**TASK INPUT:**
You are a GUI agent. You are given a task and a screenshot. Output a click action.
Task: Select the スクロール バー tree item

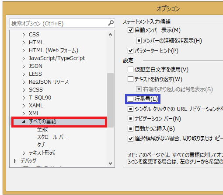point(52,137)
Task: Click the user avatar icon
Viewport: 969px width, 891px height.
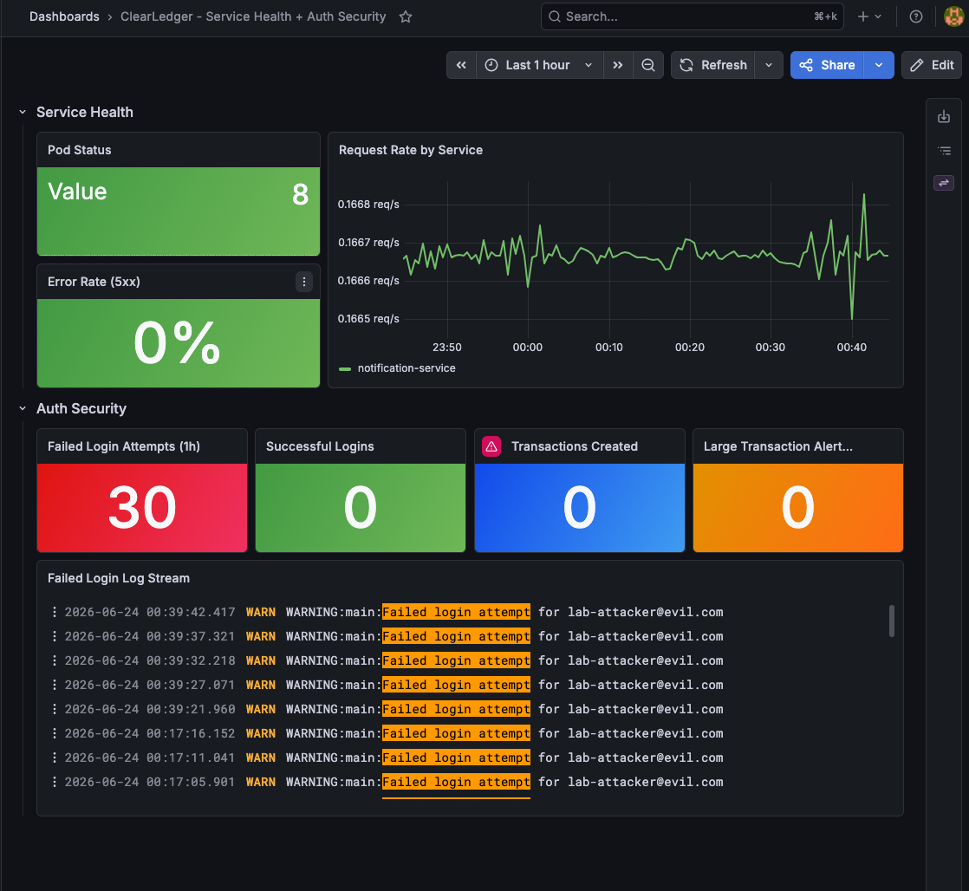Action: (x=953, y=16)
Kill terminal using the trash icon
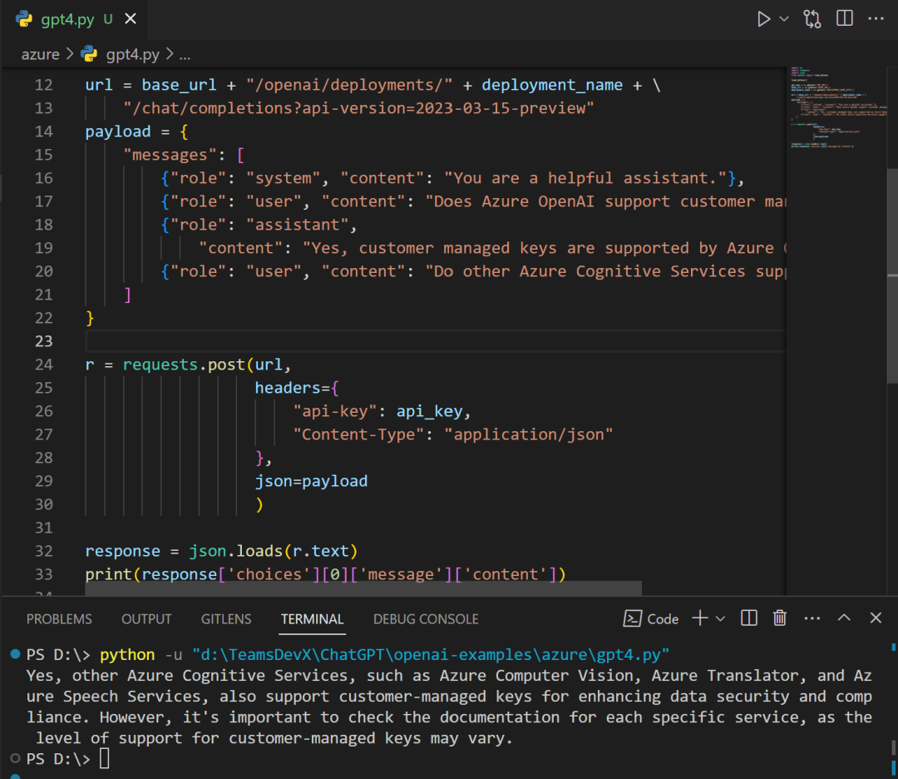Viewport: 898px width, 779px height. (780, 618)
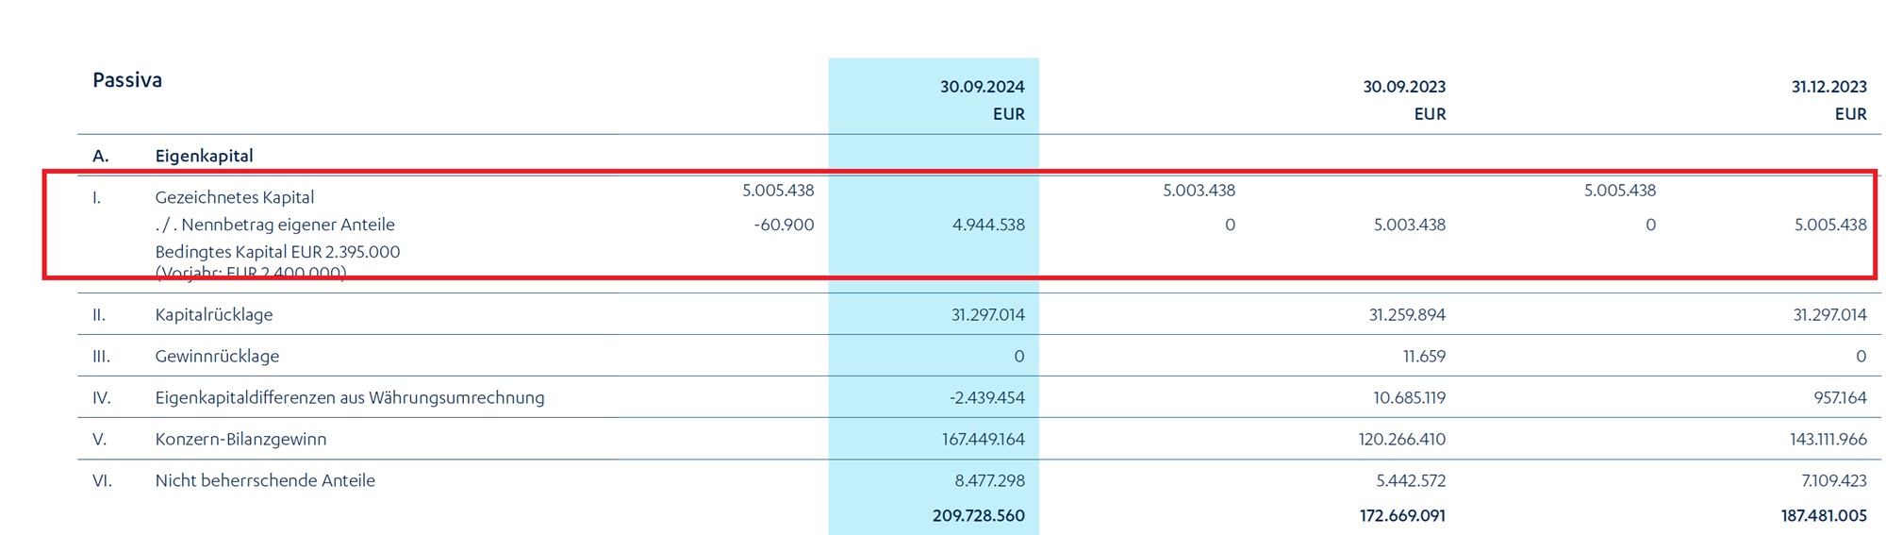Select the 167.449.164 Bilanzgewinn amount
Image resolution: width=1886 pixels, height=535 pixels.
[x=983, y=439]
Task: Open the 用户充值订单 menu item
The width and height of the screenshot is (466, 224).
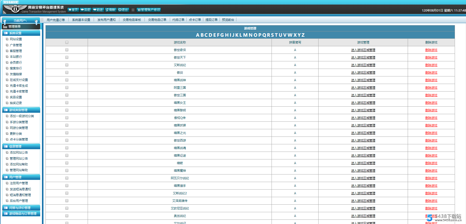Action: pos(56,20)
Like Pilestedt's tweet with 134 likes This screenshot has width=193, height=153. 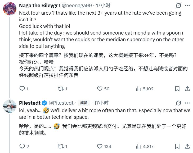tap(100, 146)
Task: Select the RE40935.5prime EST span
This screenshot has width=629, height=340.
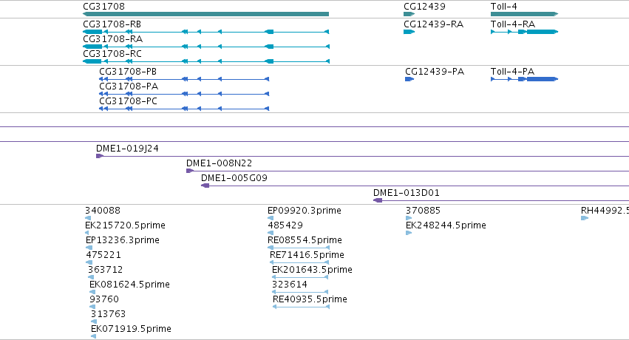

**TASK TO CARRY OUT:**
Transcribe only this stretch of the data: the line with "Task: Select the スクロール バー tree item", the line with "Task: Open the 用户充值订单 menu item", and every line in between. Leave out the pictures.

**EXPECTED ANSWER:**
Task: Select the スクロール バー tree item

point(52,137)
Task: Click the user avatar icon
Viewport: 969px width, 891px height.
Action: (x=953, y=16)
Kill terminal using the trash icon
Viewport: 898px width, 779px height. (780, 618)
Select the 167.449.164 Bilanzgewinn amount
Image resolution: width=1886 pixels, height=535 pixels.
[x=983, y=439]
Task: Open the 用户充值订单 menu item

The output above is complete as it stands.